Volumes can be written about CCD’s, but the main emphasis here is to determine the place of a CCD camera in an existing astrophotography setup. In reality, a carefully researched product (and enough money) can probably by a CCD that can perform almost all aspects of astrophotography – including wide field photography. However in our case, I happen to have (see footnote number 1) a CCD camera that augments my existing setup.

Figure 7:


Santa Barbara Instrument Group’s ST-9XE camera uses a 512K by 512K array CCD of 24 micron pixels. While this may seem like a low resolution for this camera, it is ideal for the long focal length of the Meade 10” telescope. This particular camera does not offer a wide field, but actually falls somewhere in the middle between the 35mm camera and the webcam.

More information on CCD and telescope choice can be found in The New CCD Astronomy by Ron Wodaski. The main concern with focal length and pixel size is something called image scale.

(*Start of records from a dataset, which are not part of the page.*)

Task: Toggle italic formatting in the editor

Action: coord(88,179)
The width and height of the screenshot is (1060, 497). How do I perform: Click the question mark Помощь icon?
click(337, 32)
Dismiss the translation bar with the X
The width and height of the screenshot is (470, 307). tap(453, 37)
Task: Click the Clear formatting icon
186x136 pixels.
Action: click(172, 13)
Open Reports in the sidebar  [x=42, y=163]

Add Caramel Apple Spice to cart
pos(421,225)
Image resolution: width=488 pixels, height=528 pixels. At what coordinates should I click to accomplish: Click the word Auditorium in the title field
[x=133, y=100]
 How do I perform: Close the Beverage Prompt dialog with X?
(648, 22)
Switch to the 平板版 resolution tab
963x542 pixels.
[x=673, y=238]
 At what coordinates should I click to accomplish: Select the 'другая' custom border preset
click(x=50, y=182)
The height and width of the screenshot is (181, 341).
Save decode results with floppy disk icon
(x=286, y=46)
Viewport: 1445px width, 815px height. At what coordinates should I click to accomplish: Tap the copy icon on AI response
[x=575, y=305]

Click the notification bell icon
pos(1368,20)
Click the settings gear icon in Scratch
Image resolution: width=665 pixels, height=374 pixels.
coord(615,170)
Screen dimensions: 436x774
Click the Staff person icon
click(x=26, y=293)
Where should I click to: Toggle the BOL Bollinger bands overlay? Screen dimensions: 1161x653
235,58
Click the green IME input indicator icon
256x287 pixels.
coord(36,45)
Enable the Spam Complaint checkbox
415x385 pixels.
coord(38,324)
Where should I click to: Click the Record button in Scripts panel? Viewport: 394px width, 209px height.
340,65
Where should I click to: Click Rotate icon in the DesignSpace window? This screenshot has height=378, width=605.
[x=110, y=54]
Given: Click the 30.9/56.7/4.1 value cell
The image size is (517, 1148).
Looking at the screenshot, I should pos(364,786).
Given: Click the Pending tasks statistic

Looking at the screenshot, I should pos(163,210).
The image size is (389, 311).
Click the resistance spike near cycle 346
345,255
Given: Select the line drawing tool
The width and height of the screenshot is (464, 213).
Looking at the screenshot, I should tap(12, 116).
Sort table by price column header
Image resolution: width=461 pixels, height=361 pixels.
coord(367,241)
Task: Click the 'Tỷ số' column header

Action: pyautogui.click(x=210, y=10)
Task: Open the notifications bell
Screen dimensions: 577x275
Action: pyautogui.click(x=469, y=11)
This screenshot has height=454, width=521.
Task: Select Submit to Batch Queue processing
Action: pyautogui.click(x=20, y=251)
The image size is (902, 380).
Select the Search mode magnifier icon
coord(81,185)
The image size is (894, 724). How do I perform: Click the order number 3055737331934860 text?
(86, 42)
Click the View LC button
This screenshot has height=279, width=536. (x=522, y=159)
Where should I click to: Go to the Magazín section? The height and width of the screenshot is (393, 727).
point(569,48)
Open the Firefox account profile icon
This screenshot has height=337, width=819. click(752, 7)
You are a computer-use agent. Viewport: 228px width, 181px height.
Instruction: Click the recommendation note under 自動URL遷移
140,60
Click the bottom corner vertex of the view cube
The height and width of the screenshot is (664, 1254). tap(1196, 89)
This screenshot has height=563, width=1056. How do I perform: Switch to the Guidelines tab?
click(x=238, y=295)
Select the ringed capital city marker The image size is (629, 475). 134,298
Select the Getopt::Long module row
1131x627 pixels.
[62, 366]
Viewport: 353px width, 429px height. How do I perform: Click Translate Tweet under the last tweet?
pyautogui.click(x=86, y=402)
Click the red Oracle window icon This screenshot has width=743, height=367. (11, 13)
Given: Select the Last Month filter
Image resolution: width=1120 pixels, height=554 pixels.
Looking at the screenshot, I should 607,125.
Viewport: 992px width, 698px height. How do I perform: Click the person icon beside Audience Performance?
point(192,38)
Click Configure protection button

The resolution of a star is so small that using a small pixel camera on a long focal length telescope results in over sampling (Wodaski, 2002) – a single star can fall on a group of smaller pixels, but offer no benefit to overall quality. On the other hand, this camera will not work well with my Takahashi Sky 90 because the pixels are too large – several stars can fall on one pixel resulting in an under-sampled image.

Images that have been captured by the ST-9XE camera on a long focal telescope are actually pretty impressive:

Figure 8: M33

Figure 9: NGC 891

My target choices for this CCD camera and my 10” telescope will be:

  • The variety of deep space objects – galaxies, star clusters, planetary nebula
  • Planetary and lunar images
  • High resolution mosaics[2] of larger galaxies and nebula

In addition to all of the deep space objects, I can even do some science with the ST-9XE, including:

  • Searching for supernova
  • Searching for transits of exoplanets

While CCD’s seem magical to use, there is a dark side. To capture a single image, image calibration must also be performed. What image calibration does is negate the flaws within a CCD and calibrate the dark levels. For example, if a CCD has damaged pixels or does not evenly record light levels evenly, image calibration can eliminate these effects. The process of image calibration is as follows:

  • Capture the image of interest
  • Capture a dark frame (a single image with the shutter closed)
  • Capture a bias frame (a single image with the shutter closed for the same duration as the target image)
  • Capture a flat field image (an image with a t-shirt over the telescope)
  • Use image software like CCDSoft or MaxImDL to combine these images to a final product

The interested reader is encouraged to read Ron Wodaski’s The New CCD Astronomy for a more detailed look into the image processing procedures.

These image calibration steps must be performed for each filter if a color image is desired. To capture a color CCD image – since the CCD is monochromatic – the object must be captured through red, green and blue filters then combined with software (Covington, 1999).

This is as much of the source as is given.